Here is an insightful discussion on N.T. Wright’s critical realism (conversants come from a Reformed background, with a commitment to Cornelius Van Til’s pre-suppositionalism approach to Christian apologetics). I cannot give an opinion on Cornelius Van Til, as I have only recently come across his ideas, so these are running thoughts. This post is born out of an interest in theological contributions on epistemic debates regarding narrative and tradition. After all, these debates could be generalised beyond its immediate context and consider narrative, in its broadest sense. For example, to what extent is knowledge situated and can our psycho-biography, as an onto-genesis, make a pre-suppositionalism unavoidable and thus, from a Reformed perspective, unable to commit to God or good, as autonomous free will? If that is the case, then this pre-supposes that our fallen nature cannot account for itself, and the purposes it seeks for itself – we do not choose God but are converted and this conversion is a sovereign act.

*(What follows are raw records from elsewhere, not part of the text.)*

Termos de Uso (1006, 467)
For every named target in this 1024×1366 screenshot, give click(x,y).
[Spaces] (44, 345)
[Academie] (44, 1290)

In a sense this is theology gone sociological, it accounts for human agency and it understands its dis-capacity as a bondage to sin (an inherited nature posit has a transcendental element but still made effectual inter-subjectively) embodied within a social trajectory. If that is the case, then the social worlds we create are fallen and any attempt to transcend this matrix, through constructing our own meta-narratives, unleashes only further misery, as we seek apart from God what can never be achieved – human knowledge can never relate to the world as it really is.
Pre-suppositionalism fits with Calvin’s conception of sovereign grace and more seeks to provide sociological insights, within a theocentric system. The problem with Critical Realism? It still assumes an autonomous man, that can judge and commit. This approach, I believe, though not one of the hard ‘bible told me so’ pre-suppositional approaches, remains circular . First it assumes to know the world as it is, including the Will of God and His works and then negates its epistemic standpoint. How do we reach this conclusion, if we have no capacity to? Even Common grace, as bestowed, is sovereign and the knowledge it gives to, is at most restraining. In other words, it commits an epistemic fallacy, by negation – a self-defeating posit. Perhaps it is the work of effectual grace, the elect are privy to this, but again in what way is this made known? Experientially?